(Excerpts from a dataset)
====

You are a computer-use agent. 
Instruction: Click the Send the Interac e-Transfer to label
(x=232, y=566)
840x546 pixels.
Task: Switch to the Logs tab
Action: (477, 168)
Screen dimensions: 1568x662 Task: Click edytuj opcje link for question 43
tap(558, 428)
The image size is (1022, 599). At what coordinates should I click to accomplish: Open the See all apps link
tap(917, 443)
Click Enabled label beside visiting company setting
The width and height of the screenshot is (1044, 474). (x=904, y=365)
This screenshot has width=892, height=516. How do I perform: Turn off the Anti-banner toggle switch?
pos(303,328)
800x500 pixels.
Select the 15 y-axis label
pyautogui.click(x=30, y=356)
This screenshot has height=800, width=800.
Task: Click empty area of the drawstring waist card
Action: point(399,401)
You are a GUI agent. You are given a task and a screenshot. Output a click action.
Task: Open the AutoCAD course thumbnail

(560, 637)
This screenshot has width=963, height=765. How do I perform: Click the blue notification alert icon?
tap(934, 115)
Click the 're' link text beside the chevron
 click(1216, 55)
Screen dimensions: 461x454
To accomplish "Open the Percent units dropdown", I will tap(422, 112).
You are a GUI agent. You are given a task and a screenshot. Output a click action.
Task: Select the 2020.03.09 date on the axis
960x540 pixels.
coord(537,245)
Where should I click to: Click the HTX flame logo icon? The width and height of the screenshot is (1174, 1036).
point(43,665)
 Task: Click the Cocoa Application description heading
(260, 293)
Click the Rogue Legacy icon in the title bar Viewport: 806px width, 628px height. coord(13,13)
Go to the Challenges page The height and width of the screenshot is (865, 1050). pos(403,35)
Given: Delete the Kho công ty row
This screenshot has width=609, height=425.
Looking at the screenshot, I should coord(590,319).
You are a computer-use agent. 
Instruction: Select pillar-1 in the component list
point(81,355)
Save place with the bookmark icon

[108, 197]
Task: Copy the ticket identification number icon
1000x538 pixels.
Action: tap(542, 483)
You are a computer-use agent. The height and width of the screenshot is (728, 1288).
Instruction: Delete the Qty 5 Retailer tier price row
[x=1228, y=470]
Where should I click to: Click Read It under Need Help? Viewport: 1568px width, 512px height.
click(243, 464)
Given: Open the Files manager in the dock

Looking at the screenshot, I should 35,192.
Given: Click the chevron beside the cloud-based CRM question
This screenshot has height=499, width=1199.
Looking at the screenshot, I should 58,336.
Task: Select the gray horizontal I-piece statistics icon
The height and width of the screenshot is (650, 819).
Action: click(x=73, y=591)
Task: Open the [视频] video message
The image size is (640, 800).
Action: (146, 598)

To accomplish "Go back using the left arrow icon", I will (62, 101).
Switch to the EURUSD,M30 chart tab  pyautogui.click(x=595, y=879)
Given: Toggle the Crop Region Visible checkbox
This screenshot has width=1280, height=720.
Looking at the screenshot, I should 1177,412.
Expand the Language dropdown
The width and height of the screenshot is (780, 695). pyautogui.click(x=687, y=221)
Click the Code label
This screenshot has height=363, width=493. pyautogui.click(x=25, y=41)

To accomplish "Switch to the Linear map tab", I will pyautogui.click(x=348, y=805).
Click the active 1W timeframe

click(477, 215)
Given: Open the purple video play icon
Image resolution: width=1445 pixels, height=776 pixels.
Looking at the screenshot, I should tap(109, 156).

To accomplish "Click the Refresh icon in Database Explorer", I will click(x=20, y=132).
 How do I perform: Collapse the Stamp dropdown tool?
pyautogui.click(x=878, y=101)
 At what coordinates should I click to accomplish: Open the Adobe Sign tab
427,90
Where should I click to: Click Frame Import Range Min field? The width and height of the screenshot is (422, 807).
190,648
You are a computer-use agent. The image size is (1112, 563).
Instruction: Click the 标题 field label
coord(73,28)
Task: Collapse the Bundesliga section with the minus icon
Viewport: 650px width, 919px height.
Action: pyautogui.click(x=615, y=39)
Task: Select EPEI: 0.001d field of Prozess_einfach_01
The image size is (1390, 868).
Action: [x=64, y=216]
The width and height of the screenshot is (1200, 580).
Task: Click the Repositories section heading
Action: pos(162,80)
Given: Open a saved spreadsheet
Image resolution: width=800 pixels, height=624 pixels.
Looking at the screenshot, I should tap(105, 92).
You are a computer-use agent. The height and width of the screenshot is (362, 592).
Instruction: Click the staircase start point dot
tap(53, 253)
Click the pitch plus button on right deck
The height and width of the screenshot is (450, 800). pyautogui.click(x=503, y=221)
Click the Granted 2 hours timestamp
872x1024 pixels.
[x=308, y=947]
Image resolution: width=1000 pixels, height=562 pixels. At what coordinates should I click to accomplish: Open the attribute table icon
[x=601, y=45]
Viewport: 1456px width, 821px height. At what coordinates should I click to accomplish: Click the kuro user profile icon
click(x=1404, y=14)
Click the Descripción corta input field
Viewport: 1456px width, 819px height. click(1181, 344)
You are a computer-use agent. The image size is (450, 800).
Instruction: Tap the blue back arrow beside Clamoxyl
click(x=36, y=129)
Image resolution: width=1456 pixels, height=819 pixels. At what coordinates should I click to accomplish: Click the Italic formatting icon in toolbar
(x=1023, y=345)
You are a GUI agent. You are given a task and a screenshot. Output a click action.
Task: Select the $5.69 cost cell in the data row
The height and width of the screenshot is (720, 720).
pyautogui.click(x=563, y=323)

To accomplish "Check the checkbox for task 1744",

====

THE TASK: Every line of the data above belongs in the answer, unchanged.

EXERCISE ANSWER:
You are a computer-use agent. 
Instruction: Click the Send the Interac e-Transfer to label
(x=232, y=566)
840x546 pixels.
Task: Switch to the Logs tab
Action: (477, 168)
Screen dimensions: 1568x662 Task: Click edytuj opcje link for question 43
tap(558, 428)
The image size is (1022, 599). At what coordinates should I click to accomplish: Open the See all apps link
tap(917, 443)
Click Enabled label beside visiting company setting
The width and height of the screenshot is (1044, 474). (x=904, y=365)
This screenshot has width=892, height=516. How do I perform: Turn off the Anti-banner toggle switch?
pos(303,328)
800x500 pixels.
Select the 15 y-axis label
pyautogui.click(x=30, y=356)
This screenshot has height=800, width=800.
Task: Click empty area of the drawstring waist card
Action: point(399,401)
You are a GUI agent. You are given a task and a screenshot. Output a click action.
Task: Open the AutoCAD course thumbnail

(560, 637)
This screenshot has width=963, height=765. How do I perform: Click the blue notification alert icon?
tap(934, 115)
Click the 're' link text beside the chevron
 click(1216, 55)
Screen dimensions: 461x454
To accomplish "Open the Percent units dropdown", I will tap(422, 112).
You are a GUI agent. You are given a task and a screenshot. Output a click action.
Task: Select the 2020.03.09 date on the axis
960x540 pixels.
coord(537,245)
Where should I click to: Click the HTX flame logo icon? The width and height of the screenshot is (1174, 1036).
point(43,665)
 Task: Click the Cocoa Application description heading
(260, 293)
Click the Rogue Legacy icon in the title bar Viewport: 806px width, 628px height. coord(13,13)
Go to the Challenges page The height and width of the screenshot is (865, 1050). pos(403,35)
Given: Delete the Kho công ty row
This screenshot has width=609, height=425.
Looking at the screenshot, I should coord(590,319).
You are a computer-use agent. 
Instruction: Select pillar-1 in the component list
point(81,355)
Save place with the bookmark icon

[108, 197]
Task: Copy the ticket identification number icon
1000x538 pixels.
Action: tap(542, 483)
You are a computer-use agent. The height and width of the screenshot is (728, 1288).
Instruction: Delete the Qty 5 Retailer tier price row
[x=1228, y=470]
Where should I click to: Click Read It under Need Help? Viewport: 1568px width, 512px height.
click(243, 464)
Given: Open the Files manager in the dock

Looking at the screenshot, I should 35,192.
Given: Click the chevron beside the cloud-based CRM question
This screenshot has height=499, width=1199.
Looking at the screenshot, I should 58,336.
Task: Select the gray horizontal I-piece statistics icon
The height and width of the screenshot is (650, 819).
Action: click(x=73, y=591)
Task: Open the [视频] video message
The image size is (640, 800).
Action: (146, 598)

To accomplish "Go back using the left arrow icon", I will (62, 101).
Switch to the EURUSD,M30 chart tab  pyautogui.click(x=595, y=879)
Given: Toggle the Crop Region Visible checkbox
This screenshot has width=1280, height=720.
Looking at the screenshot, I should 1177,412.
Expand the Language dropdown
The width and height of the screenshot is (780, 695). pyautogui.click(x=687, y=221)
Click the Code label
This screenshot has height=363, width=493. pyautogui.click(x=25, y=41)

To accomplish "Switch to the Linear map tab", I will pyautogui.click(x=348, y=805).
Click the active 1W timeframe

click(477, 215)
Given: Open the purple video play icon
Image resolution: width=1445 pixels, height=776 pixels.
Looking at the screenshot, I should tap(109, 156).

To accomplish "Click the Refresh icon in Database Explorer", I will click(x=20, y=132).
 How do I perform: Collapse the Stamp dropdown tool?
pyautogui.click(x=878, y=101)
 At what coordinates should I click to accomplish: Open the Adobe Sign tab
427,90
Where should I click to: Click Frame Import Range Min field? The width and height of the screenshot is (422, 807).
190,648
You are a computer-use agent. The image size is (1112, 563).
Instruction: Click the 标题 field label
coord(73,28)
Task: Collapse the Bundesliga section with the minus icon
Viewport: 650px width, 919px height.
Action: pyautogui.click(x=615, y=39)
Task: Select EPEI: 0.001d field of Prozess_einfach_01
The image size is (1390, 868).
Action: [x=64, y=216]
The width and height of the screenshot is (1200, 580).
Task: Click the Repositories section heading
Action: pos(162,80)
Given: Open a saved spreadsheet
Image resolution: width=800 pixels, height=624 pixels.
Looking at the screenshot, I should tap(105, 92).
You are a computer-use agent. The height and width of the screenshot is (362, 592).
Instruction: Click the staircase start point dot
tap(53, 253)
Click the pitch plus button on right deck
The height and width of the screenshot is (450, 800). pyautogui.click(x=503, y=221)
Click the Granted 2 hours timestamp
872x1024 pixels.
[x=308, y=947]
Image resolution: width=1000 pixels, height=562 pixels. At what coordinates should I click to accomplish: Open the attribute table icon
[x=601, y=45]
Viewport: 1456px width, 821px height. At what coordinates should I click to accomplish: Click the kuro user profile icon
click(x=1404, y=14)
Click the Descripción corta input field
Viewport: 1456px width, 819px height. click(1181, 344)
You are a computer-use agent. The image size is (450, 800).
Instruction: Tap the blue back arrow beside Clamoxyl
click(x=36, y=129)
Image resolution: width=1456 pixels, height=819 pixels. At what coordinates should I click to accomplish: Click the Italic formatting icon in toolbar
(x=1023, y=345)
You are a GUI agent. You are given a task and a screenshot. Output a click action.
Task: Select the $5.69 cost cell in the data row
The height and width of the screenshot is (720, 720).
pyautogui.click(x=563, y=323)

To accomplish "Check the checkbox for task 1744",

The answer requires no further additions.